◆ What you are asked to do ◆
Below are the entries; give again exactly the lines from the one mentioning "Apply superscript formatting" through the one mentioning "Select the 'No minimum order' bullet text", inclusive.

◆ The records ◆
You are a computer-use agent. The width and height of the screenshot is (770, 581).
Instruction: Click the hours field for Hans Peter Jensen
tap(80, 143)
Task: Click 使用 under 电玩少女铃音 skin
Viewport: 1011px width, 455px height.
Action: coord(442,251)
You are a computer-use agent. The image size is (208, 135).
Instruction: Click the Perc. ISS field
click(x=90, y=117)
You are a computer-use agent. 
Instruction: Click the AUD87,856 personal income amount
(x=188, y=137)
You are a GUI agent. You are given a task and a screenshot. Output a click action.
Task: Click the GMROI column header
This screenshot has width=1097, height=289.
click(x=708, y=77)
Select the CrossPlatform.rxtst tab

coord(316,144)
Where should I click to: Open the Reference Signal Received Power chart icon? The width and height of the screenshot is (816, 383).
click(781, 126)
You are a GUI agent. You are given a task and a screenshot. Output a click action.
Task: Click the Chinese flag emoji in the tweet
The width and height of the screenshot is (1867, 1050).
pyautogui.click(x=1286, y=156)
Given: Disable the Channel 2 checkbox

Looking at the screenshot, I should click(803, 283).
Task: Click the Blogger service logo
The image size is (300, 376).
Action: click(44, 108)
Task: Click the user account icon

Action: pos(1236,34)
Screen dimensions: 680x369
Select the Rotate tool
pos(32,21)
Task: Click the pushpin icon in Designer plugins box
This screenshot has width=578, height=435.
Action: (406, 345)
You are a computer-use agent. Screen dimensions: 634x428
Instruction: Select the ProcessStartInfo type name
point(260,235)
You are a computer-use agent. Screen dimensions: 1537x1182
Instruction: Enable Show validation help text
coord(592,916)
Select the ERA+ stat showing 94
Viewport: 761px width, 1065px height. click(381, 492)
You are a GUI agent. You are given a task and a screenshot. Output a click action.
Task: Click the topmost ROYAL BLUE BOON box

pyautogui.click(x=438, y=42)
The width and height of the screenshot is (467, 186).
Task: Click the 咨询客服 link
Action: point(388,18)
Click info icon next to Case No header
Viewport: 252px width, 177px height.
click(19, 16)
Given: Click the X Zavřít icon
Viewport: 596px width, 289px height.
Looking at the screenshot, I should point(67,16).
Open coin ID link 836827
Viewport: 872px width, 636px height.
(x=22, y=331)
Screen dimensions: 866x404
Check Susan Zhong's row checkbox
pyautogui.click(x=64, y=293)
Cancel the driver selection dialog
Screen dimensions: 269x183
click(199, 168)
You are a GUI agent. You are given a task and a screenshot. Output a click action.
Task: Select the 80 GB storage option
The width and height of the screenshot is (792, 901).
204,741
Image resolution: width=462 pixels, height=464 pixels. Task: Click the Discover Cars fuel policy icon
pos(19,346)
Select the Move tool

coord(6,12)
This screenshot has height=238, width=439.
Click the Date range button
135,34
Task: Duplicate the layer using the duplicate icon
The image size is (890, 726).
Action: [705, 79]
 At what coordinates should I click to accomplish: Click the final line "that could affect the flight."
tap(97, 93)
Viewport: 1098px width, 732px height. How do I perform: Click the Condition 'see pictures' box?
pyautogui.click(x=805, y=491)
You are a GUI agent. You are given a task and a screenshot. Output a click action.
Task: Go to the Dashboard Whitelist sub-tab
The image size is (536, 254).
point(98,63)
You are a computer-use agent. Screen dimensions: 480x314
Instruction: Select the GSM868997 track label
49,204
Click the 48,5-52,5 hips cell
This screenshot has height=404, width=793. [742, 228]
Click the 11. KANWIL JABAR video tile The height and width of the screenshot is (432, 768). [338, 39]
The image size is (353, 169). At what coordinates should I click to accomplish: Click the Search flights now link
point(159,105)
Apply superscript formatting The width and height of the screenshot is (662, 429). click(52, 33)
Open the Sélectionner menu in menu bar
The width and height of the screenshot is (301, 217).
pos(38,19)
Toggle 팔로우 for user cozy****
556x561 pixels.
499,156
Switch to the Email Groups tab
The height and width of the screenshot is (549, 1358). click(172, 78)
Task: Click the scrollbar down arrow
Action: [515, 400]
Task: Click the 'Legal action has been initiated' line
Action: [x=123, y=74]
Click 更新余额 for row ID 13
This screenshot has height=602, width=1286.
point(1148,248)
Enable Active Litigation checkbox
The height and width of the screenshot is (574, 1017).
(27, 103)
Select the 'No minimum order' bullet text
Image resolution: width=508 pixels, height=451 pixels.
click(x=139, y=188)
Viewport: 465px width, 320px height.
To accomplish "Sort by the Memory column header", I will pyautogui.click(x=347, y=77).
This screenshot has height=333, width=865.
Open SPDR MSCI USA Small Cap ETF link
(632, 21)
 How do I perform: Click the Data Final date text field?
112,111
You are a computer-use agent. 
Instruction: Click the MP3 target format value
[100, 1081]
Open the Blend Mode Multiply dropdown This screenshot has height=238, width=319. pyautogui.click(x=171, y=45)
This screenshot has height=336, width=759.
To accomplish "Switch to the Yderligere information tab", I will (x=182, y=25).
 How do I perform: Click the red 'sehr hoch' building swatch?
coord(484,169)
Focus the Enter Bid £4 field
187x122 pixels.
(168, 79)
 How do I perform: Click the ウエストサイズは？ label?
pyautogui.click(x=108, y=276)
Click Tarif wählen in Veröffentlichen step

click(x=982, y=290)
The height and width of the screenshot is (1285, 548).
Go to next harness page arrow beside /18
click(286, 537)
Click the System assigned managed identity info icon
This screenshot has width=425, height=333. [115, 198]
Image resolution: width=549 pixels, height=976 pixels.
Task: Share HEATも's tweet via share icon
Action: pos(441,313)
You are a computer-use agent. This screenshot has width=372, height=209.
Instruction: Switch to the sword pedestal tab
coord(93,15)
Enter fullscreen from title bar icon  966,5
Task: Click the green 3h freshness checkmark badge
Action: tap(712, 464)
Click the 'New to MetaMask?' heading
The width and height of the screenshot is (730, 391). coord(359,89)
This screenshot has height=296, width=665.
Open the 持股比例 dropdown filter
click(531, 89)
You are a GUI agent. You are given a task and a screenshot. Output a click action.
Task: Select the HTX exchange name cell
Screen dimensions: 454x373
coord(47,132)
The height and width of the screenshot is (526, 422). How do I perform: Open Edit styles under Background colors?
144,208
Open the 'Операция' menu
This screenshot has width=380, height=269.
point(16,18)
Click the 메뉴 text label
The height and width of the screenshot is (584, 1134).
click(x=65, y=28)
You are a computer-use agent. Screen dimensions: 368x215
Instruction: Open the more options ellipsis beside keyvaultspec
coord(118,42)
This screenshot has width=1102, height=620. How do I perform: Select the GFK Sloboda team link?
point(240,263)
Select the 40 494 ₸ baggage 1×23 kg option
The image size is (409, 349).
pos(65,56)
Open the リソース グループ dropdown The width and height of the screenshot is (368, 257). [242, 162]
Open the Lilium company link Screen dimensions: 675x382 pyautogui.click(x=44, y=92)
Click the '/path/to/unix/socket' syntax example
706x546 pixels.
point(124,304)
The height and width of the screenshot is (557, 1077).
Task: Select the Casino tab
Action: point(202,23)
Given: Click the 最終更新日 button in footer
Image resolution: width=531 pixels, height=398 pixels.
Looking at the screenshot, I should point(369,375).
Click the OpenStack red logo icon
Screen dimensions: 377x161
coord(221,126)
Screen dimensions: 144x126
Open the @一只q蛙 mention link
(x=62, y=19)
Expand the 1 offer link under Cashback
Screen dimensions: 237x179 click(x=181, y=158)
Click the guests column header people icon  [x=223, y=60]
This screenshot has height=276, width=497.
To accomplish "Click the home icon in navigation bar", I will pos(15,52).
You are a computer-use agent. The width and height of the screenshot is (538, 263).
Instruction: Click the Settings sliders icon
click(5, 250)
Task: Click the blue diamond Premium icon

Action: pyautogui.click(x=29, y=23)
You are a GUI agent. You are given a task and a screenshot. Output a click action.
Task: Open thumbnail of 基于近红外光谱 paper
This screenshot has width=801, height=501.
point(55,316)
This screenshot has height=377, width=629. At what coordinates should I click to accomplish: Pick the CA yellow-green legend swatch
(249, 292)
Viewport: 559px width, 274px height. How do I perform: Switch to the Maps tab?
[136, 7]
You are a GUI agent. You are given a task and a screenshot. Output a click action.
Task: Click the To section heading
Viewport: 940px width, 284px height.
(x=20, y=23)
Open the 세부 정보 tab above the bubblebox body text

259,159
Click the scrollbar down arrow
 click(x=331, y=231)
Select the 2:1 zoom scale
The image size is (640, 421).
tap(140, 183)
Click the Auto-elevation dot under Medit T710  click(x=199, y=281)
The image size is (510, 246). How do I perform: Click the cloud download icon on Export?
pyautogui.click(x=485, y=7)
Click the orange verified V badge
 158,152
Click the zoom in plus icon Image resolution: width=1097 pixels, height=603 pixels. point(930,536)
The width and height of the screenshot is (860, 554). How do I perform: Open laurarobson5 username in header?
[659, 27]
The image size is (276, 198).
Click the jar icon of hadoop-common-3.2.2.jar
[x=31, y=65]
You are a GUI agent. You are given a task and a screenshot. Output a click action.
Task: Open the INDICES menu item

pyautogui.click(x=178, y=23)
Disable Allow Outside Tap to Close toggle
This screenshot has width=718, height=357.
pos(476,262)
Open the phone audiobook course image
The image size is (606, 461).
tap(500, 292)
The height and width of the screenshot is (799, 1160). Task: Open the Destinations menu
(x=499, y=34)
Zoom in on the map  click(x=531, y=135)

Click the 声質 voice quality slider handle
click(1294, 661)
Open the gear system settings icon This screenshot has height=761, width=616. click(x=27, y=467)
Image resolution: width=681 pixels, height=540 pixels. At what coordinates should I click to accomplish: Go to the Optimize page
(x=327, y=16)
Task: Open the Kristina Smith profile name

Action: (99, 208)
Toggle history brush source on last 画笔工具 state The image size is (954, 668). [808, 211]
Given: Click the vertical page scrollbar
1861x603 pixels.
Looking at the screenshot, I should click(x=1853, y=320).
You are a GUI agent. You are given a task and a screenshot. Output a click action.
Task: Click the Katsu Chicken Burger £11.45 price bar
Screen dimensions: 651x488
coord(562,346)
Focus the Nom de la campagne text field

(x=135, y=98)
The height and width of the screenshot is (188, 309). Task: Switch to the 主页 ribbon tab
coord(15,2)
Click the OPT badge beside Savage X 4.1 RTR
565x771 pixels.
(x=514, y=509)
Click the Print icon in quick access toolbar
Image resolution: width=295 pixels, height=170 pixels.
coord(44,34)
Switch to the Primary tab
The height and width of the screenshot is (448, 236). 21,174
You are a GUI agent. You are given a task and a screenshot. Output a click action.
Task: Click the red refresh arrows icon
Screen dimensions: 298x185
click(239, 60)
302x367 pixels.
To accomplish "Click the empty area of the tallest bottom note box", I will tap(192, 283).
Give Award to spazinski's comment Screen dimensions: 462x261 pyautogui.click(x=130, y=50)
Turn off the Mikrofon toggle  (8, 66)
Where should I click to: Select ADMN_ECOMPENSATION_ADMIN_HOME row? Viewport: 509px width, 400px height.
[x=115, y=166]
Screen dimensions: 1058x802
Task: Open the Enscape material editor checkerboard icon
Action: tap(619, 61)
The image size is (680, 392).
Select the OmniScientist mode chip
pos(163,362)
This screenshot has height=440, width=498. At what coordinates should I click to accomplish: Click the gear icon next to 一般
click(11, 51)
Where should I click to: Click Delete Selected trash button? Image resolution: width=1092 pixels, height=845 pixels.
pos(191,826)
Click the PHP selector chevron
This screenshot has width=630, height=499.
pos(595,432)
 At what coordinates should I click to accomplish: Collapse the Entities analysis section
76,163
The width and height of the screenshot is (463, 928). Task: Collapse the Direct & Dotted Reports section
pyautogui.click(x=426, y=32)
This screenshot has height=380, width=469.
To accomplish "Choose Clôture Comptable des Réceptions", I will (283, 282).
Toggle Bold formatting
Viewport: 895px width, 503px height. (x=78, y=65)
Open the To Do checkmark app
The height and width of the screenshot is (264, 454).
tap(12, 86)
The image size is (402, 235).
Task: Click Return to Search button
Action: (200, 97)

◆ Solution for this problem ◆
Apply superscript formatting The width and height of the screenshot is (662, 429). click(52, 33)
Open the Sélectionner menu in menu bar
The width and height of the screenshot is (301, 217).
pos(38,19)
Toggle 팔로우 for user cozy****
556x561 pixels.
499,156
Switch to the Email Groups tab
The height and width of the screenshot is (549, 1358). click(172, 78)
Task: Click the scrollbar down arrow
Action: [515, 400]
Task: Click the 'Legal action has been initiated' line
Action: [x=123, y=74]
Click 更新余额 for row ID 13
This screenshot has height=602, width=1286.
point(1148,248)
Enable Active Litigation checkbox
The height and width of the screenshot is (574, 1017).
(27, 103)
Select the 'No minimum order' bullet text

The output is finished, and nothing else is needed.